L’appello della Sip, la Società Italiana di Psichiatria, arriva in occasione del World Eating Disorders Day alla luce dei dati preoccupanti: basta ai luoghi comuni e alle semplificazioni mediatiche davanti alla complessità dei disturbi alimentari. La direzione da intraprendere è quella di un equilibrio tra salute mentale e fisica
di Redazione Mamme Magazine
“Negli ultimi anni l’attenzione mediatica è cresciuta e si sono moltiplicate le campagne per combattere stereotipi estetici e stimoli sociali negativi. Tuttavia, questo slancio comunicativo ha spesso generato confusione, sovrapponendo concetti diversi – salute e politica, malattia e cultura, natura e ambiente – e trascurando la base clinico-biologica della malattia. Un esempio evidente è il movimento della body positivity dove la giusta lotta agli stereotipi estetici si è fusa con il principio dell’inclusività, rischiando però di incoraggiare, inconsapevolmente, comportamenti errati o di ostacolare l’accesso alle cure”.

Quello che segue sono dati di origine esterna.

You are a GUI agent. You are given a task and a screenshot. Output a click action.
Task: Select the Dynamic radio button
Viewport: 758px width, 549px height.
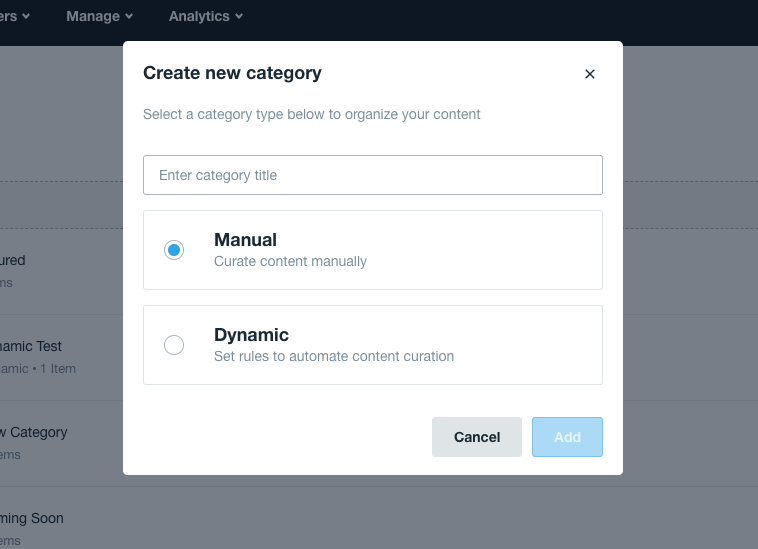[x=174, y=345]
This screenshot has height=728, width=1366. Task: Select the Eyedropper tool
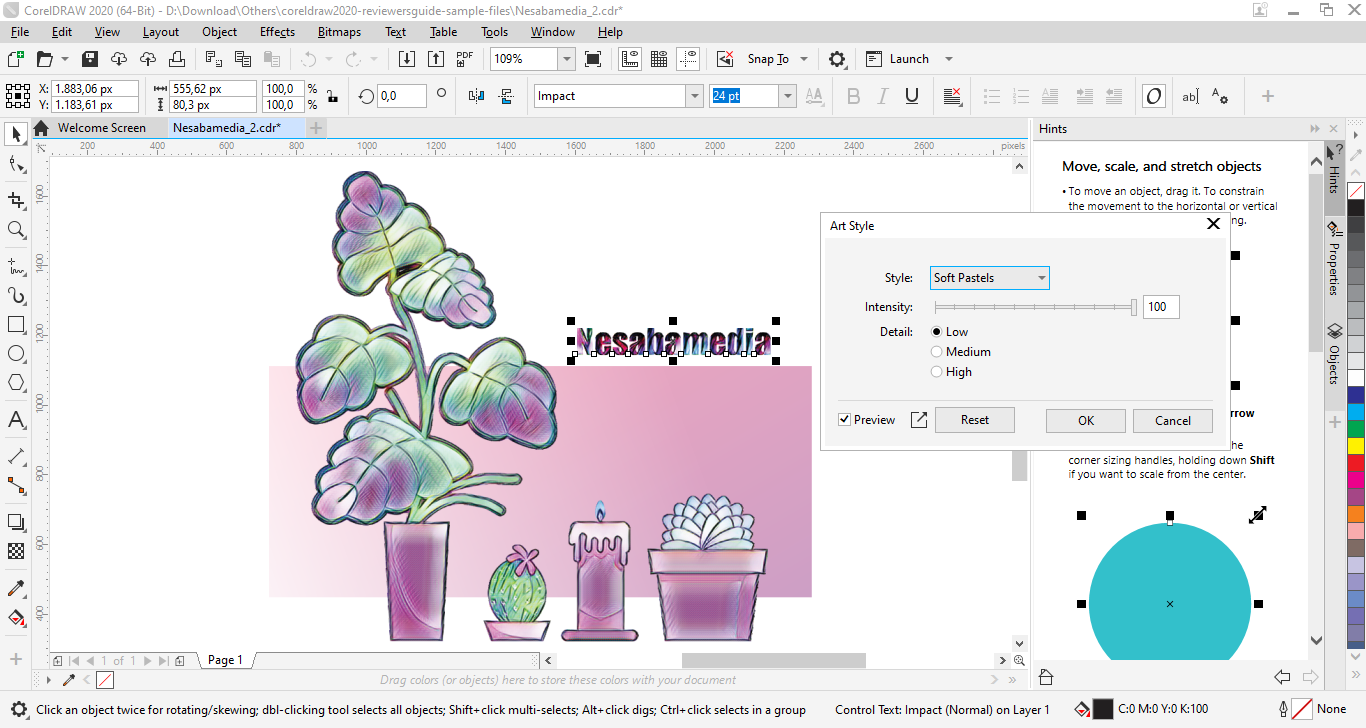(16, 588)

Le parole sono di Liliana Dell’Osso, psichiatra e presidente della Sip, ossia la Società Italiana di Psichiatria, che coglie la ricorrenza del World Eating Disorders Day (il 2 giugno in tutto il mondo) per lanciare un appello che il corretto equilibrio tra salute mentale e salute fisica, evitando semplificazioni. In sintesi la complessità dei disturbi dell’alimentazione, semplificati per troppo tempo ridotti a problematiche culturali o di immagine corporea.
Lo sguardo corretto
“Un peso corporeo eccessivo, ad esempio non deve essere motivo di vergogna o esclusione sociale, ma va comunque corretto per prevenire complicanze metaboliche e cardiovascolari, a volte anche gravi”, spiega la specialista che avverte anche sui rischi degli ‘alibi ideologici’, che possono legittimare condizioni patologiche estreme ostacolando la consapevolezza e l’accesso alle terapie.
Limitarsi alla visione ambientale dei disturbi alimentari ha ormai relegato a secondario un attore determinante quale la vulnerabilità neurobiologica individuale. “In molti pazienti si osservano tratti di spettro autistico, come la ruminazione mentale su interessi ristretti. Nelle ragazze questi aspetti passano spesso inosservati a causa di strategie di mimetizzazione sociale”, chiarisce la presidente Dell’Osso.
I disturbi in epoche diverse e contesti diversi
Lo dice anche la storia clinica: i disturbi alimentari non sono un prodotto della società moderna, come dimostra il caso dell’anoressia, ben documentata anche in altre epoche. “Così come non tutti sviluppano un disturbo post-traumatico dopo un evento stressante – conclude Dell’Osso – allo stesso modo, non tutti reagiscono agli stimoli ambientali con una patologia alimentare. Serve maggiore consapevolezza sui fattori di vulnerabilità individuale, per garantire diagnosi precoci e trattamenti più efficaci”.
Il dati in Italia: 540mila casi di anoressia
Sono oltre 3 milioni le persone che in Italia presentano un disturbo del comportamento alimentare:a anoressia, bulimia e binge eating disorder. Solo l’anoressia nervosa colpisce circa l’1 per cento della popolazione, con oltre 540mila casi, di cui il 90 per cento donne.
Secondo l’Istituto Superiore di Sanità, l’età di insorgenza più frequente è tra i 15 e i 25 anni, ma i casi tra i minori sono in aumento (nuove diagnosi di disturbi alimentari al + 40 per cento nel primo semestre 2020 rispetto all’anno precedente). Il quadro è preoccupante anche in Europa: la prevalenza nei bambini raggiunge il 2 per cento, la più alta a livello globale.